Généalogie d’une notion

“Démocratie illibérale” : un concept fécond ou fumeux ?

Nicolas Gastineau publié le 21 avril 2022 3 min

« Nous avons remporté […] une victoire si grande qu’on peut sans doute la voir depuis la lune, et en tout cas certainement depuis Bruxelles. » Dimanche 03 avril, le Premier ministre de Hongrie Viktor Orbán prononce ces mots de triomphe et de défi en direction de l’Union européenne, après sa très large victoire aux élections législatives – 53% contre 34% pour six partis d’opposition coalisés. Mais cette victoire n’est pas qu’une affaire hongroise : elle donne de la force à tout un modèle de gouvernance, qui inspire en Turquie ou en Pologne et dont Orbán s’est fait le bruyant champion : la démocratie illibérale. D’où vient cette notion, et que signifie-t-elle ?
┄┄┄┄┄┄
=== CONSIGNES ===
1. D'après l'extrait sur la démocratie illibérale, quel pourcentage Viktor Orbán a-t-il obtenu aux élections législatives ?
2. Recopiez, dans l'extrait sur la démocratie illibérale, le passage qui commence par « Généalogie d’une notion » et se poursuit jusqu'à « et que signifie-t-elle ? ».
Le matériel ci-après n'a aucun rôle ici.

=== EXTRAIT DES DONNÉES ===
┄┄┄┄┄┄
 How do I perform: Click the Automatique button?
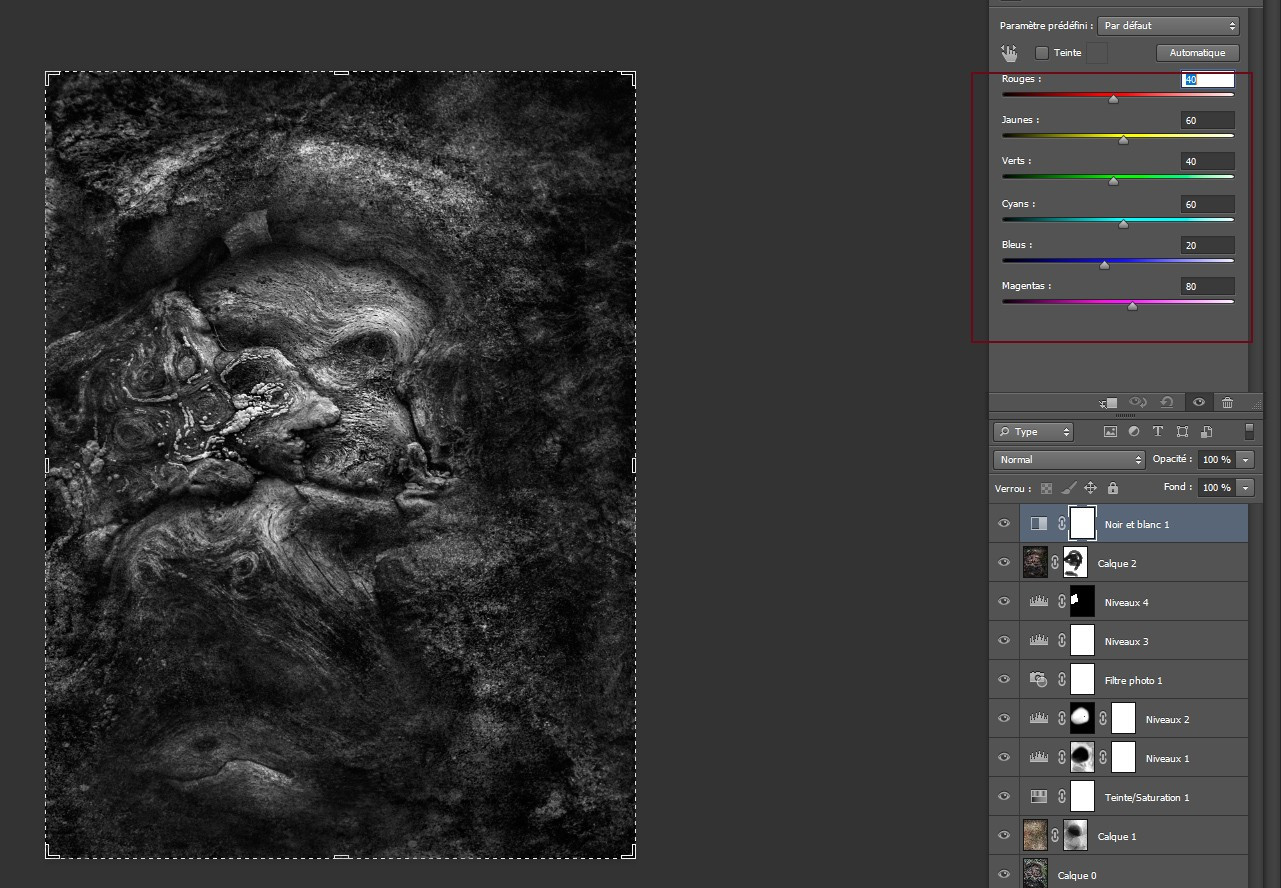(1197, 53)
┄┄┄┄┄┄
=== RÉSULTATS ===
1. 53 %, contre 34 % pour six partis d'opposition coalisés.

2.
Généalogie d’une notion

“Démocratie illibérale” : un concept fécond ou fumeux ?

Nicolas Gastineau publié le 21 avril 2022 3 min

« Nous avons remporté […] une victoire si grande qu’on peut sans doute la voir depuis la lune, et en tout cas certainement depuis Bruxelles. » Dimanche 03 avril, le Premier ministre de Hongrie Viktor Orbán prononce ces mots de triomphe et de défi en direction de l’Union européenne, après sa très large victoire aux élections législatives – 53% contre 34% pour six partis d’opposition coalisés. Mais cette victoire n’est pas qu’une affaire hongroise : elle donne de la force à tout un modèle de gouvernance, qui inspire en Turquie ou en Pologne et dont Orbán s’est fait le bruyant champion : la démocratie illibérale. D’où vient cette notion, et que signifie-t-elle ?